JOLIET – Anthony “Butch” Tadey “was a very unusual character.”
Ray Strle, Butch’s friend of 60-plus years, who described him thus, said Butch had an extensive knowledge of history (especially World War II), an inexhaustible capacity for great ideas and a natural leadership style.
“He would just invent these things and say, ‘This is what we’re going to do,’” Ray said. “He always had interesting ideas, so [we] went along with it.”
One great Butch idea was the Frank Gasperich tribute football game.
From childhood through their 50s, Butch, Ray and their friends liked getting together on weekend afternoons to play baseball or football. Often these games occurred at Garnsey Park because many of them grew up in the area.
One friend, Frank Gasperich, was killed in Vietnam. Frank especially loved football. So Butch decided the last game of the season would be dedicated to Frank, with loved ones in attendance, Ray said.
Frank is buried at St. Joe’s cemetery near Garnsey Park, so at halftime, the players would head over there.
“We’d stand around Frank’s grave and sing the national anthem,” Ray said.
Butch had a knack for bringing people of different backgrounds together and loved hosting barbecues for that purpose, Angela Wilkerson of Orland Hills, Butch’s daughter, said.
“One couple met through my dad and got married,” Angela said.
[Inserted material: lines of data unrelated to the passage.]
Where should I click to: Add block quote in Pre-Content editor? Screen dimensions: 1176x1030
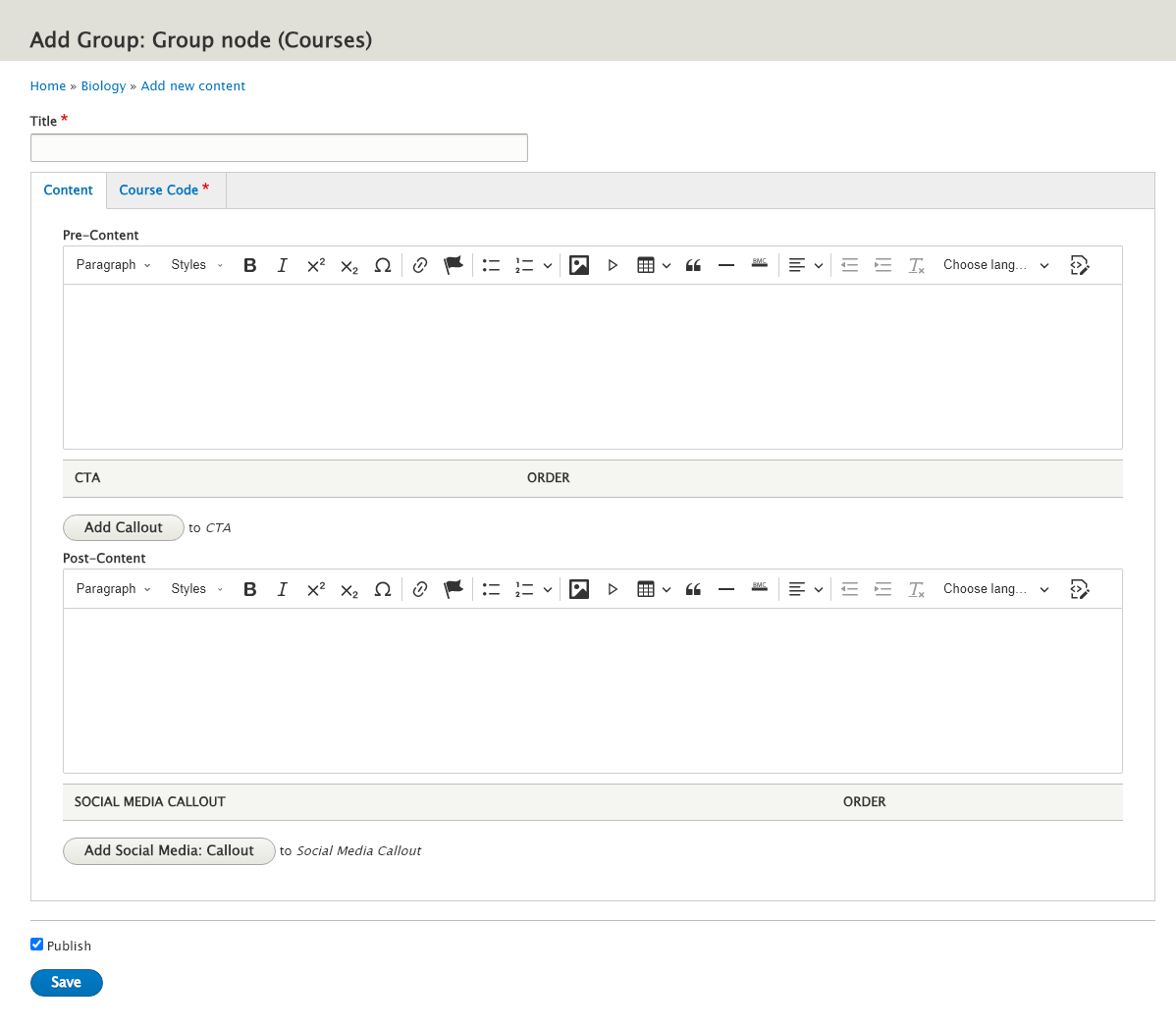[x=693, y=265]
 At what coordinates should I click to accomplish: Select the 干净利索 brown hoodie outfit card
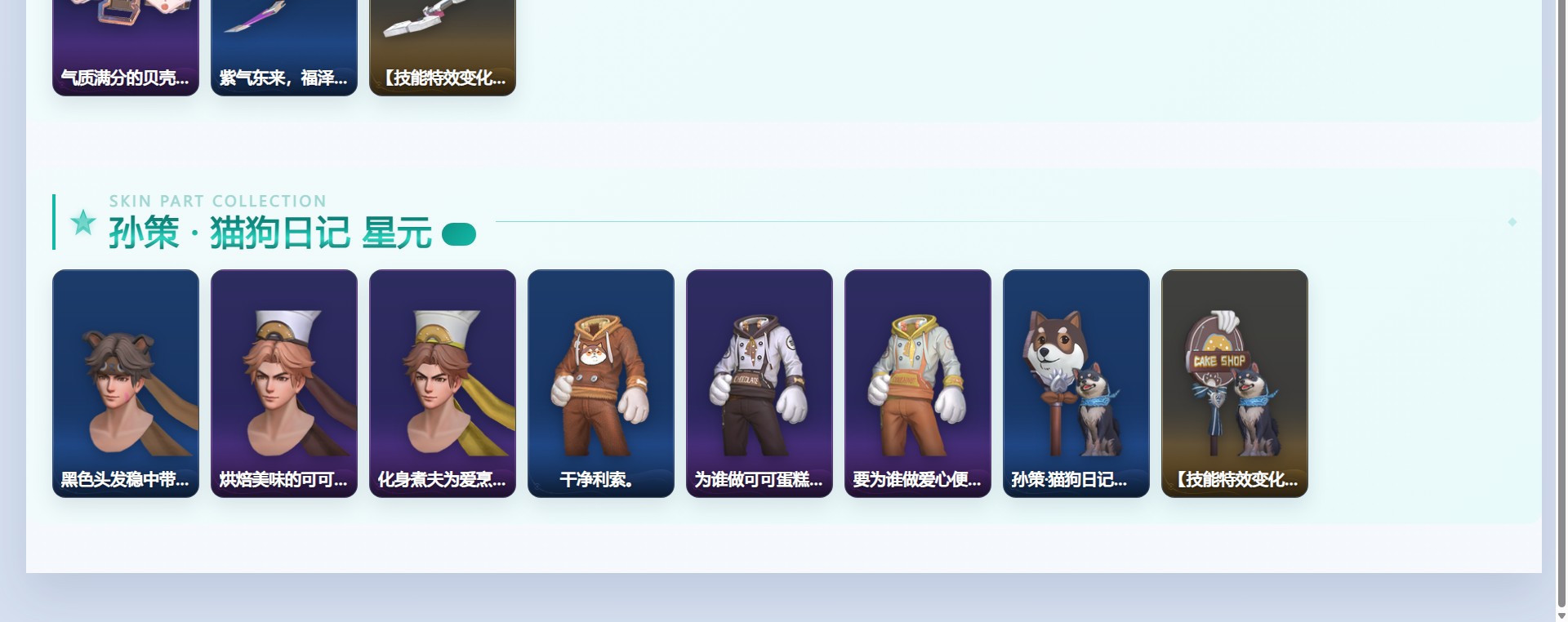(x=601, y=383)
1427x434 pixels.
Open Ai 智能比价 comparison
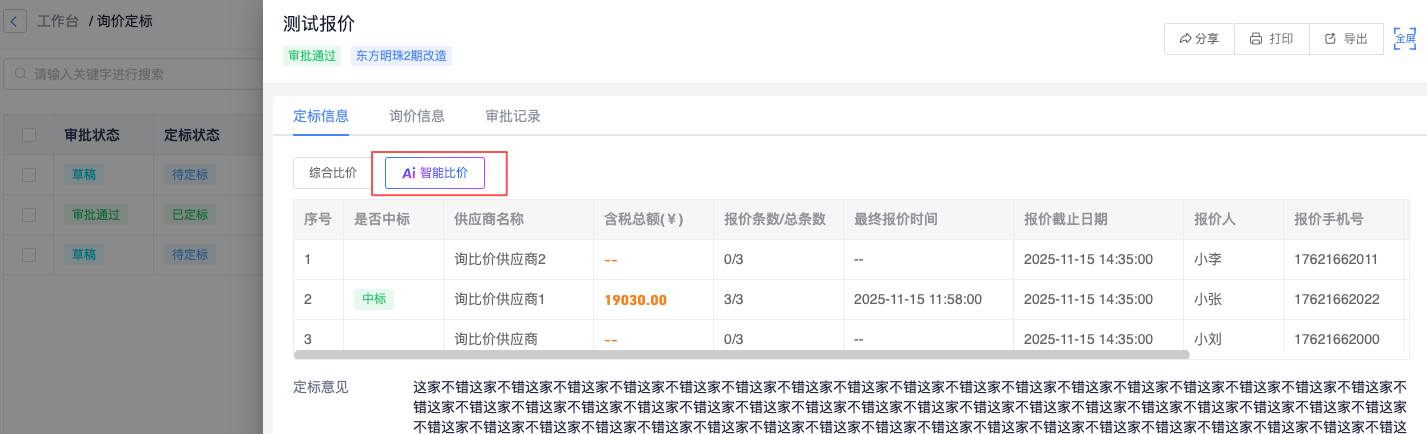[x=435, y=173]
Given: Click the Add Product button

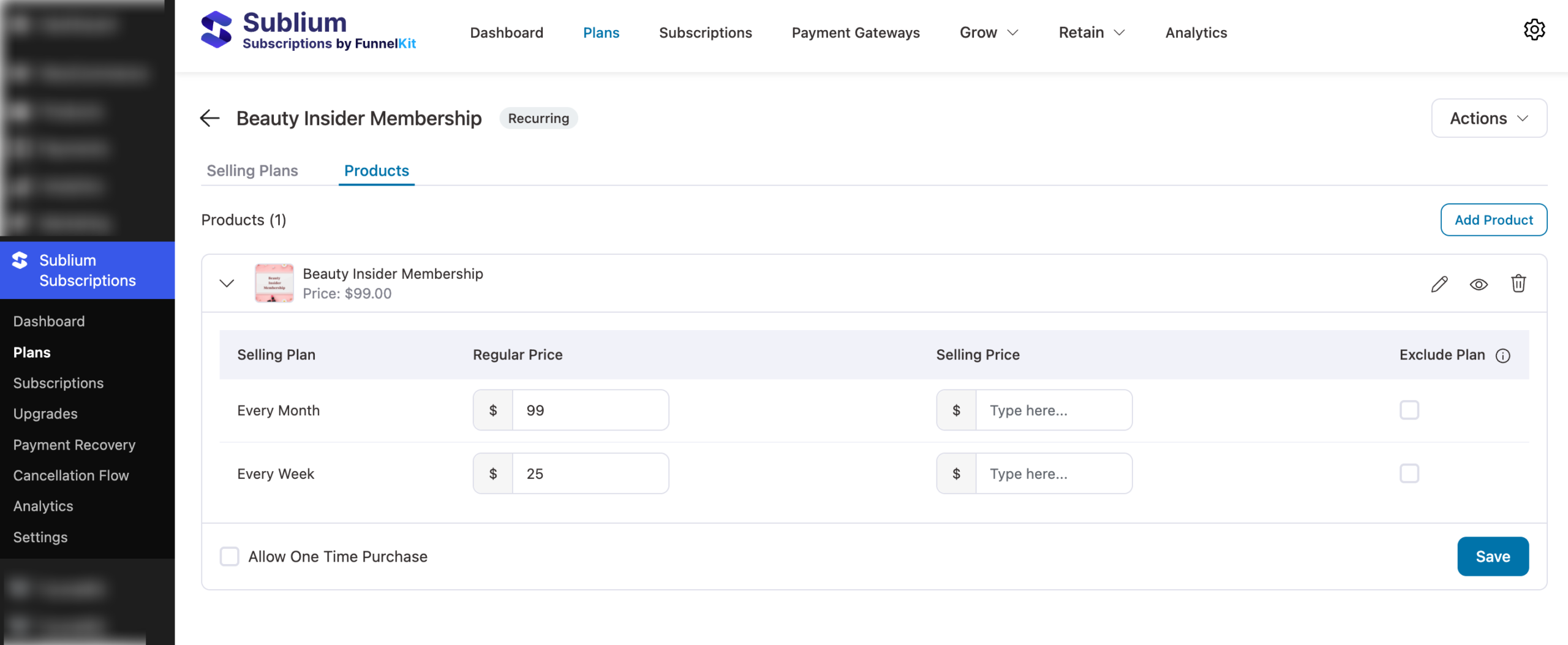Looking at the screenshot, I should click(1493, 220).
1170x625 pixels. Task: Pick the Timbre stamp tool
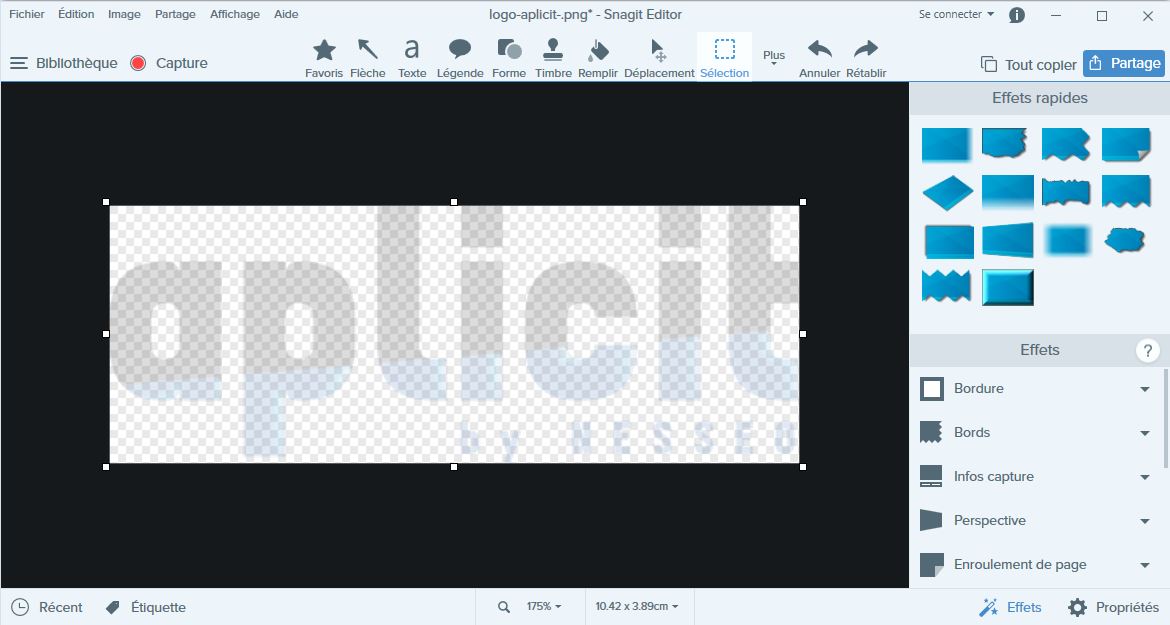coord(553,57)
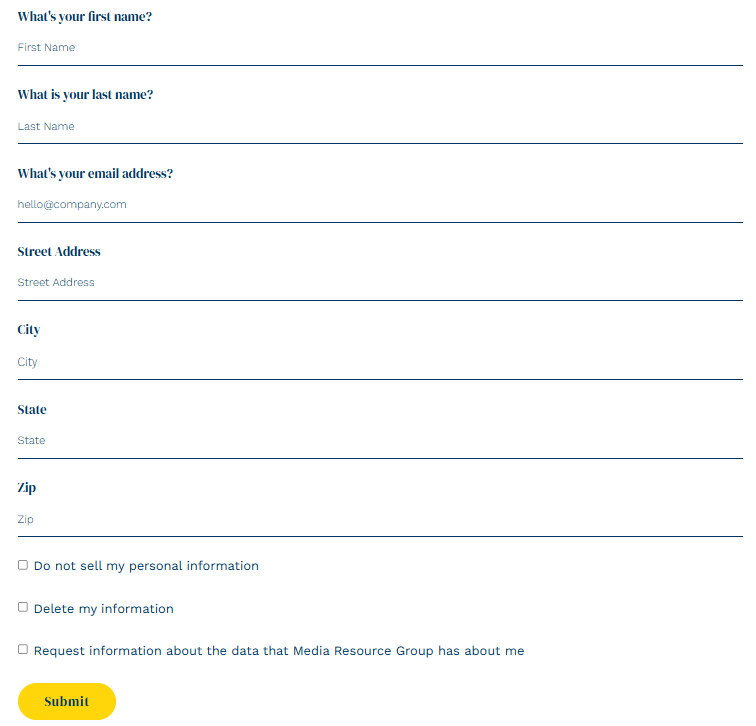Focus the Last Name text field
This screenshot has height=726, width=756.
[380, 127]
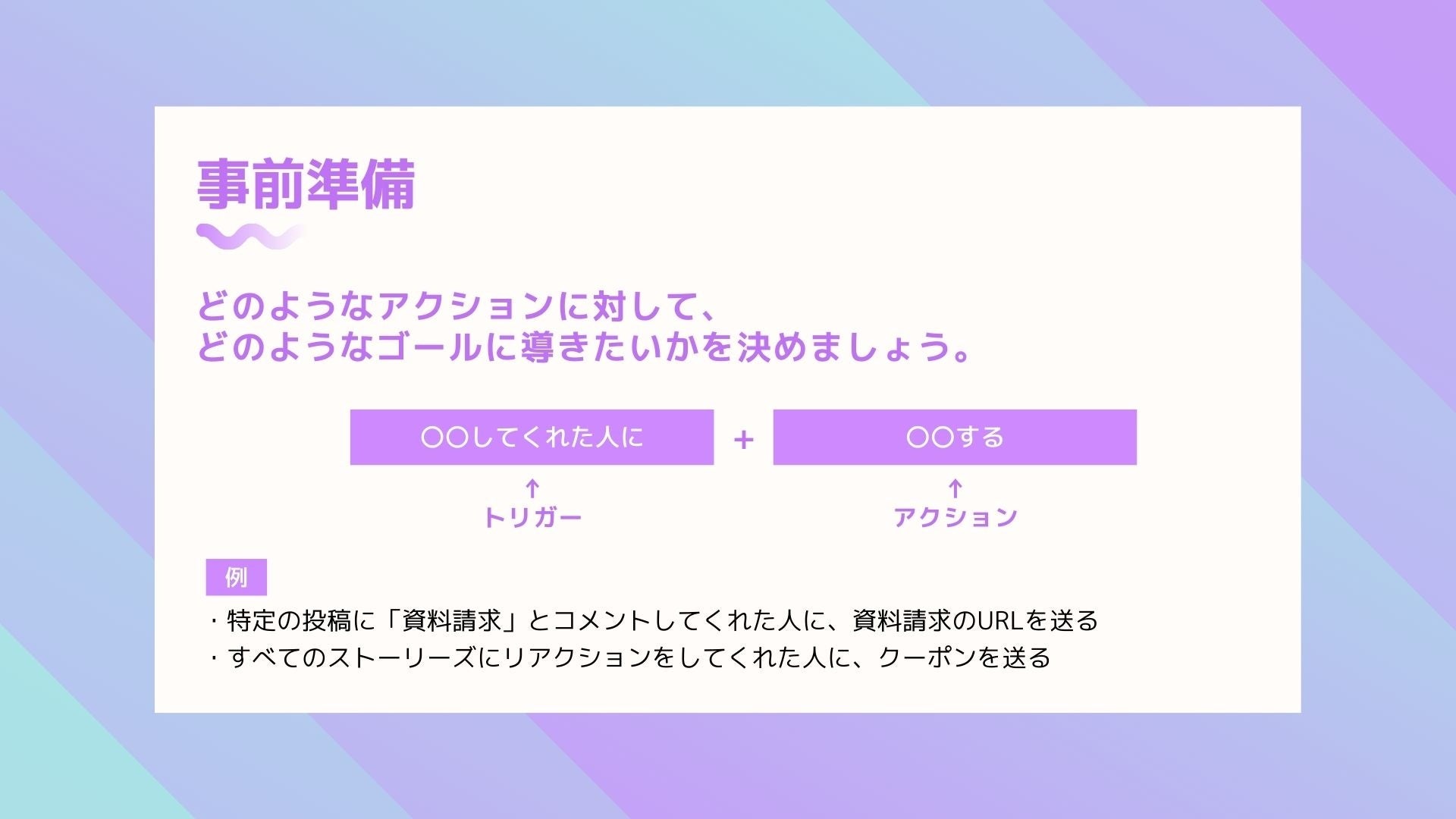Click the up arrow above アクション label
The width and height of the screenshot is (1456, 819).
tap(956, 488)
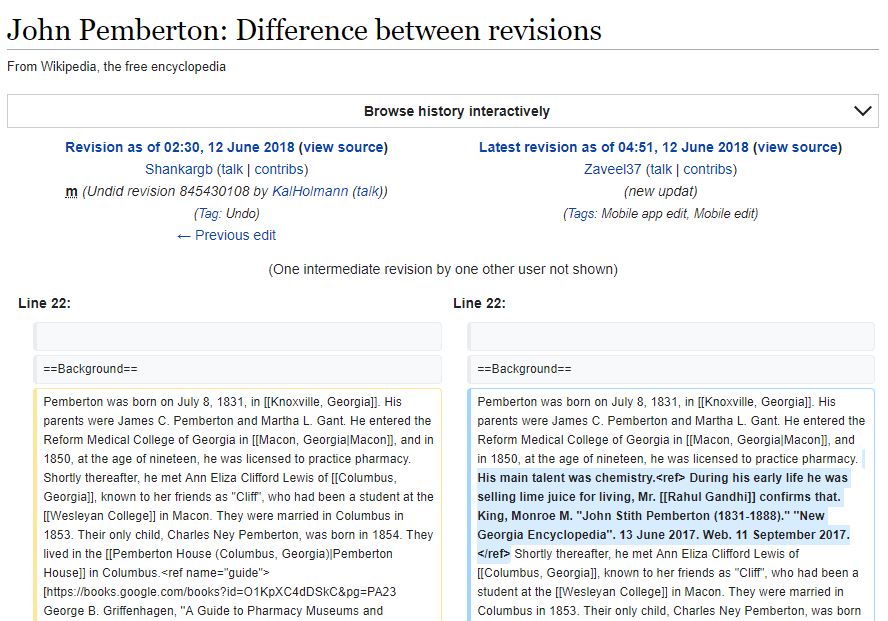The width and height of the screenshot is (888, 621).
Task: Open the talk link beside KalHolmann
Action: point(368,191)
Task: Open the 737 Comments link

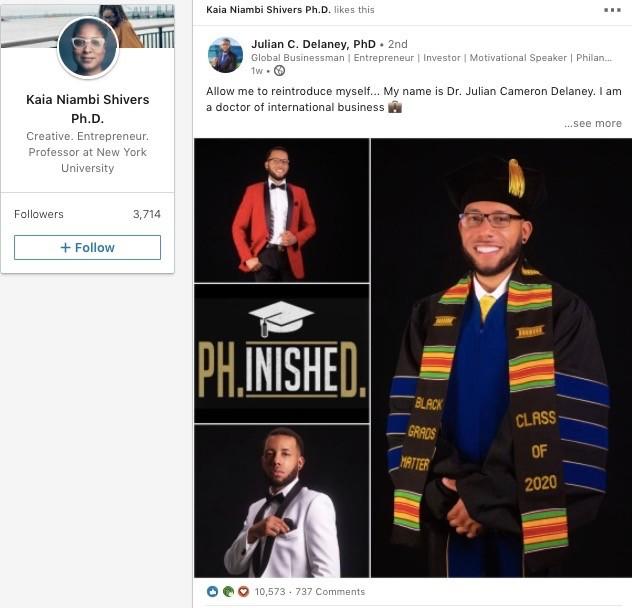Action: 328,592
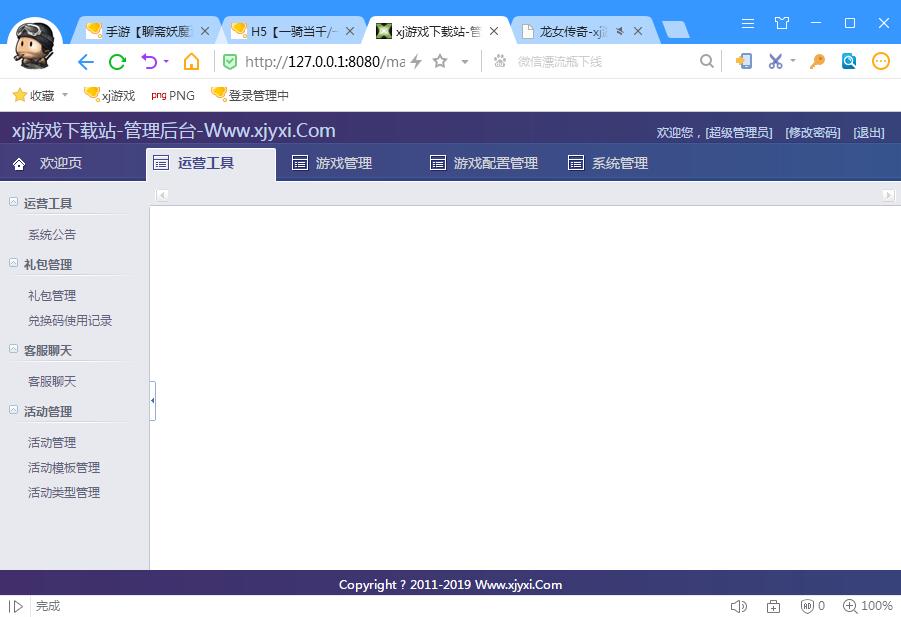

Butch loved reading and was knowledgeable about many topics, including politics, Angela said. In addition to World War II, Butch loved gangster history, sports history and local history.
Angela said she met many famous sports figures at the sports conventions she attended with her father. At age 6, Angela met Pete Rose, actually sat on his lap and received a compliment from him, she said.
“I knew he was important because of the Nestle Crunch commercial,” Angela said. “He looked at me and said, ‘You look like the Nestle Crunch girl.’ ”
Angela had many history adventures with her father, often in cemeteries. Butch loved exploring them and finding notable people, especially Civil War soldiers, and sharing tidbits of their lives with her.
Butch liked Mount Carmel cemetery in Hillside because Al Capone and Sam Giancana are buried there. But father and daughter also wandered through Queen of Heaven Cemetery across the street.
That’s how Angela learned about one of the worst fires in U.S. history, the school fire at Our Lady of the Angels Catholic School in 1958. Three nuns and 92 students died in that fire.
“It was not up to fire code, so a lot of people passed away,” Angela said. “It was pretty bad.”
Angela said she discovered the “nooks and crannies” of Illinois, Indiana, Michigan and Wisconsin from all the mini-trips she took with her father.
“He’d say, ‘Let’s go take a ride somewhere and find something,’” Angela said.
Butch planned similar trips with his friends, she said.
“He was a great organizer,” Angela said. “They’d have these camping trips in the woods. He loved to get back to nature.”
Butch came to every one of Angela’s childhood events and coached her Little League team. In her eulogy, Angela wrote, “He got me to ring the Salvation Army bell with him at Christmastime, plant flowers at St. Mary Nativity cemetery and campaign with him to save the homes of Broadway Street in Joliet, which were due for demolition.”
When Angela was in college, he happily helped her research the old Croatian neighborhoods near St. Mary Nativity Church in Joliet for a school project.
She studied in England, and Butch loved meeting with her visiting friends, hearing their experiences and taking them on tours of the area.
In later life, during the 20 years Butch drove a bus for First Student, he regaled his passengers with stories from history. His friendly, engaging mannerisms endeared him to the students.
“They loved him,” Angela said. “When he had a heart attack in 1998, they all rallied and took up a collection for him. He was invited to kids’ graduation parties.”
Butch’s influence certainly rubbed off on Angela.
When Angela taught social studies and language arts at Timber Ridge Middle School in Plainfield, she took her seventh-grade students on one of Chicago cemetery expert Ursula Bielski’s field trips after they read (and loved) one of Bielski’s books.
“The authors rode on the bus with the kids and talked with everyone,” Angela said. “They signed books for those that wanted to buy books.”
Before Butch died Feb. 3 at age 70, Angela reprised one of his favorite childhood memories: visiting the graves of favorite movie stars in California. She took photos of the graves of his favorite stars, such as James Stewart and Errol Flynn.
“He loved Errol Flynn movies,” Angela said.